I can not remember not being in pain, there may have been times where that has been the case but I thought I was normal until middle school (diagnosis backstory here). Nowadays, most of my chronic pain comes in one or all of the following forms: muscular (spasms, tears, fatigue and irritation from subluxations and dislocations), joint movements (subluxations and dislocations), mostly constant dull all over pain (I’m sure its a sign of being a demi-zebracorn?!), migraines (light sensistivity, eye strain, post-concussive issues, cervical spine subluxations, cerebrospinal fluid blockages, Chiari, position of the earth and sun, stress, lack of “good” sleep), GI pain (digestive tract paralysis, gastroparesis, mast cell activation in gut (MCAD) ), and other. Between allergies, MCAD sensitivities and Long QT Syndrome restrictions the only pain medication I can take is morphine and it gives me a lot of strange symptoms so I avoid it unless absolutely necessary. Pain management in EDS is almost always complicated due to the varying types of pain, comorbid conditions (including other pain disorders such as fibromyalgia), and severity and chronic nature of the pain. Because every case of EDS is different, what works for one might not work for another. I have zebra friends who manage pain with essential oils, some with opiates, some with PT and yoga, some with sheer willpower… everyone is different.
As EDS is a mostly invisible illness, people I meet and befriend are often shocked that I am in pain. I have learned to hide it well and have learned exactly how far I can push myself before the pain becomes too bad (though sometimes I totally disregard that knowledge). I really dislike that pain scale but on a good day I usually average a 5-6 and bad days a 8-9.5 for people who that means something to. Even well managed, pain effects your whole body, mind, and life. It does not have to control it, but it is a huge part of it.

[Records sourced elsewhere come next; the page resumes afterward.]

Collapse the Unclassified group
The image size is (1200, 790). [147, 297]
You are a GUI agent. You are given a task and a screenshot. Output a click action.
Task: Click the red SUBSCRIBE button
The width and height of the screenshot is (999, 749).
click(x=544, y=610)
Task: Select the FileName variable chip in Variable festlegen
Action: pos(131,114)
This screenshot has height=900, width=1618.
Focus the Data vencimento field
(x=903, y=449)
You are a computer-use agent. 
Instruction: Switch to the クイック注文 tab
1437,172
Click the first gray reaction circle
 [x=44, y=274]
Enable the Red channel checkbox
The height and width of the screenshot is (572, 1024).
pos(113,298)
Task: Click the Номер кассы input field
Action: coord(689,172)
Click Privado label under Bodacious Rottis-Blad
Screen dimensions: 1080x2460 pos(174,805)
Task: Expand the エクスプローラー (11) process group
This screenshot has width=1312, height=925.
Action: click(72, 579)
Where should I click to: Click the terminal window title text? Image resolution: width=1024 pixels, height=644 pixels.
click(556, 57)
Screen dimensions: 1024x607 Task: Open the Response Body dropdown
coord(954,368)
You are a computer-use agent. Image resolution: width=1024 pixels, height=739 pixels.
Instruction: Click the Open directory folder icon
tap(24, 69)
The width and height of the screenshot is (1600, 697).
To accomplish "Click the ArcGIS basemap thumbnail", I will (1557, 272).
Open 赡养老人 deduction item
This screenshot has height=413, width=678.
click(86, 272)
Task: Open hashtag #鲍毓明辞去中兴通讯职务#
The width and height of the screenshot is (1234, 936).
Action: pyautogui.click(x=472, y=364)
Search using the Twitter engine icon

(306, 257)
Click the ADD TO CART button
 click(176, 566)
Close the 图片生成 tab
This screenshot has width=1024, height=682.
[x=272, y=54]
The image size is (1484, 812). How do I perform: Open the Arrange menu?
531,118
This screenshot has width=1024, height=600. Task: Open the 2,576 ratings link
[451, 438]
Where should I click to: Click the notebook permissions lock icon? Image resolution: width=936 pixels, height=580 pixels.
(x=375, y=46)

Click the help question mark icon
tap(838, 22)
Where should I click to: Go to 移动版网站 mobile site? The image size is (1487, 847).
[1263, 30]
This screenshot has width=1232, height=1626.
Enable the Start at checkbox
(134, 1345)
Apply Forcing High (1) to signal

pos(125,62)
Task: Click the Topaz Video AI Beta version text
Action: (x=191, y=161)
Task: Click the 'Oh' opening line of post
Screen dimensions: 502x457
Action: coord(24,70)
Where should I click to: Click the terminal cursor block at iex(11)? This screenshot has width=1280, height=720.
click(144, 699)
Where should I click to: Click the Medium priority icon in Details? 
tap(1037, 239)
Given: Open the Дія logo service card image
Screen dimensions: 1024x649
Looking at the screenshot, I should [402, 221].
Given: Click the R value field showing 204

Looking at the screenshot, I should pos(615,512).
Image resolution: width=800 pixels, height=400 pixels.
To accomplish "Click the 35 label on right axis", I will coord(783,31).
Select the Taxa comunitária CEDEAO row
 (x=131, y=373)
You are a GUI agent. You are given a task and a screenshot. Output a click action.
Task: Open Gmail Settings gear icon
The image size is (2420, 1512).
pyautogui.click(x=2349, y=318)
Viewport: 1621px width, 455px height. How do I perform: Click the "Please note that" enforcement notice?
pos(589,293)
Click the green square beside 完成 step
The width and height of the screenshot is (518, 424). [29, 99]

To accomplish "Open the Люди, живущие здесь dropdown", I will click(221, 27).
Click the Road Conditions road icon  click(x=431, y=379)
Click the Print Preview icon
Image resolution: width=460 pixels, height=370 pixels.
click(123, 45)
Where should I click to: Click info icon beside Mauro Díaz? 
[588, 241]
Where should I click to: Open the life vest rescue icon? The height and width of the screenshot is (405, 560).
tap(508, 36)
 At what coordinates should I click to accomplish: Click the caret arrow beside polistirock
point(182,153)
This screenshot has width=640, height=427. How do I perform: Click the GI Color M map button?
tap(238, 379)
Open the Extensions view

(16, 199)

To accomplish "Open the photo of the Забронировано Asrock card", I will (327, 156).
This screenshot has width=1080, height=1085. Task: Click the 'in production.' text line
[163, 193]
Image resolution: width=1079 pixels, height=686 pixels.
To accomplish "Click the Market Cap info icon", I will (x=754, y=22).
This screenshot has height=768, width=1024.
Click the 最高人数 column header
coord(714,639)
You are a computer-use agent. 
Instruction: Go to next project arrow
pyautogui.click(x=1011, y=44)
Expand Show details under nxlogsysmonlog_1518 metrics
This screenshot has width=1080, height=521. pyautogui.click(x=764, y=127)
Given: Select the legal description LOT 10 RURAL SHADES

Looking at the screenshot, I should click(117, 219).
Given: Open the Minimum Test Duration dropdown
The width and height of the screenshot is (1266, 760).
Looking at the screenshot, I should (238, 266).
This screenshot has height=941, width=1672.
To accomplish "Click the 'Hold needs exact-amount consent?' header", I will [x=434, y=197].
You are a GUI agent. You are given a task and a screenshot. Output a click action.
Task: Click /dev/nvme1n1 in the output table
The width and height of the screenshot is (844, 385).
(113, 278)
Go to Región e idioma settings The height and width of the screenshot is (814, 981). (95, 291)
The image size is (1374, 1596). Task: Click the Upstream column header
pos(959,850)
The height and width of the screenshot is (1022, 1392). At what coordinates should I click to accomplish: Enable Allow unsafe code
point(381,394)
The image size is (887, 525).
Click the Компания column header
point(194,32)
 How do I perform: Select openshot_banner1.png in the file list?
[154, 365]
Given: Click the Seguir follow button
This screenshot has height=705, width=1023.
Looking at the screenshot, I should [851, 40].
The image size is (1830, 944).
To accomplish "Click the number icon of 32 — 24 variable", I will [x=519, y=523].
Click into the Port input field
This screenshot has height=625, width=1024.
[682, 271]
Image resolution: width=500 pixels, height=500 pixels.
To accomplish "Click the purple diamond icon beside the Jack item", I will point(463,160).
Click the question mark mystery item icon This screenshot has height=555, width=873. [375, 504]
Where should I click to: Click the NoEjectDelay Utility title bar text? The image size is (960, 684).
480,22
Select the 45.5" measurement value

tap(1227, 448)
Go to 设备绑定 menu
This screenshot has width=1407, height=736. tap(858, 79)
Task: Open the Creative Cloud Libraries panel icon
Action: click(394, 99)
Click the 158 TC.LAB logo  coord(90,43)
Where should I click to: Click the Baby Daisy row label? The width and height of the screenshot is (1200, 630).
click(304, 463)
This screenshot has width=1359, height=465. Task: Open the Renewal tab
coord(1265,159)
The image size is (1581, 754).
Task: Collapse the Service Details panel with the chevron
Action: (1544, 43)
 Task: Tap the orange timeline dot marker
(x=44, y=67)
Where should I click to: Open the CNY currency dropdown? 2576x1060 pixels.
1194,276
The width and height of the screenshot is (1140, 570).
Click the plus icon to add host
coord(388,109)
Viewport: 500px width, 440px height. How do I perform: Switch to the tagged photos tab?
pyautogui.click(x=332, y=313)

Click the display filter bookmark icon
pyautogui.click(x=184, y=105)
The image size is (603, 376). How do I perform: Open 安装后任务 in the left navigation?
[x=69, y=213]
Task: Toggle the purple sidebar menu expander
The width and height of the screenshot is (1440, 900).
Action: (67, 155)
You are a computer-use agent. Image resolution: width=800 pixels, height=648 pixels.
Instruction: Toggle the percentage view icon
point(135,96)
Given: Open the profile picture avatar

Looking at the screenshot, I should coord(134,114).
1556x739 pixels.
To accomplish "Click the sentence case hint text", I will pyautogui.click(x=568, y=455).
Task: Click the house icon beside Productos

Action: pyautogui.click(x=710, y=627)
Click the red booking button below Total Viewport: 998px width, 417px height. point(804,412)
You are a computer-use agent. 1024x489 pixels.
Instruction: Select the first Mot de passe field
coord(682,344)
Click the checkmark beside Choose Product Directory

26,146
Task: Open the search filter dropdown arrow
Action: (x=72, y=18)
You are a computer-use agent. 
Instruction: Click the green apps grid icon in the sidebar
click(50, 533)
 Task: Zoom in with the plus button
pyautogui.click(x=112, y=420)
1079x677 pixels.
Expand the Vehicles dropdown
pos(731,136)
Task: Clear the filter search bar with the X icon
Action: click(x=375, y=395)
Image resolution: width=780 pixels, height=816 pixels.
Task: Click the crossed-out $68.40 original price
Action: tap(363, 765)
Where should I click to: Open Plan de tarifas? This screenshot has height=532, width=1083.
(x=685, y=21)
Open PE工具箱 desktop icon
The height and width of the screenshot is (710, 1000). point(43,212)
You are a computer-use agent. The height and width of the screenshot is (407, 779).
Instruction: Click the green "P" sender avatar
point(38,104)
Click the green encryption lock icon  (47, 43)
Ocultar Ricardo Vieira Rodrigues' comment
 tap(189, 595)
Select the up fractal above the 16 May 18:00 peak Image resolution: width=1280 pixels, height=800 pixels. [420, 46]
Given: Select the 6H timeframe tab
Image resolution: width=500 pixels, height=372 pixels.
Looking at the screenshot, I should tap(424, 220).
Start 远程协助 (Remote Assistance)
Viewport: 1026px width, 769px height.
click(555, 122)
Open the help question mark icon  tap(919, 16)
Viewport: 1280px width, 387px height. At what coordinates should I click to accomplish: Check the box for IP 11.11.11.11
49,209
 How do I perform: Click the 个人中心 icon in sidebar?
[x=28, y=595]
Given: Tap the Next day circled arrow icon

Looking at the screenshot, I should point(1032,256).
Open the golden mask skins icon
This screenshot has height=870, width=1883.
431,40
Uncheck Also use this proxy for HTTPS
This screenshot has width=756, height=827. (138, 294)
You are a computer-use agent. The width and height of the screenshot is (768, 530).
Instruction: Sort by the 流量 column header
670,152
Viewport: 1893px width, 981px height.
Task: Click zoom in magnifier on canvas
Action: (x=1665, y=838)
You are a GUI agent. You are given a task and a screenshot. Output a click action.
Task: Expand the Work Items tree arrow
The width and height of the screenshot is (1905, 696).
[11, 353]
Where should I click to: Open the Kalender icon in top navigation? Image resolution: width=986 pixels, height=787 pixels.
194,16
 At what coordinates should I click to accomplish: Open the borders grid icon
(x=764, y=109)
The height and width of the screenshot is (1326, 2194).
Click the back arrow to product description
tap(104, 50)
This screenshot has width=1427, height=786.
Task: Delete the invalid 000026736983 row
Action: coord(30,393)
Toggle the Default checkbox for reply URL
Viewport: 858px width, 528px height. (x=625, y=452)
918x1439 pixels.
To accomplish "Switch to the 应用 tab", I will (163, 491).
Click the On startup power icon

Another thing I find people have a hard time understanding is the fluctuations or flare ups of chronic illnesses/chronic pain. This runs many into questions like “I saw you walking yesterday…why are you in a wheelchair now?” or “But last week you could unload the dishwasher, I saw you do it…are you just trying to get out of doing it?”. These questions can be prefaced either judgmentally or curiosity but are hard to deal with over and over again, especially on high pain days. Additionally, many of us face invalidation from medical professionals that impact our reactions and instincts, further complicating things. In my experience, leading a comment or question with “I want to understand but I’m confused…” usually gets a better reaction. Pain can be very isolating and can make us say or do things we don’t like. Pain sucks guys. DUH.
May the forth be with you all and beware of the revenge of the sixth!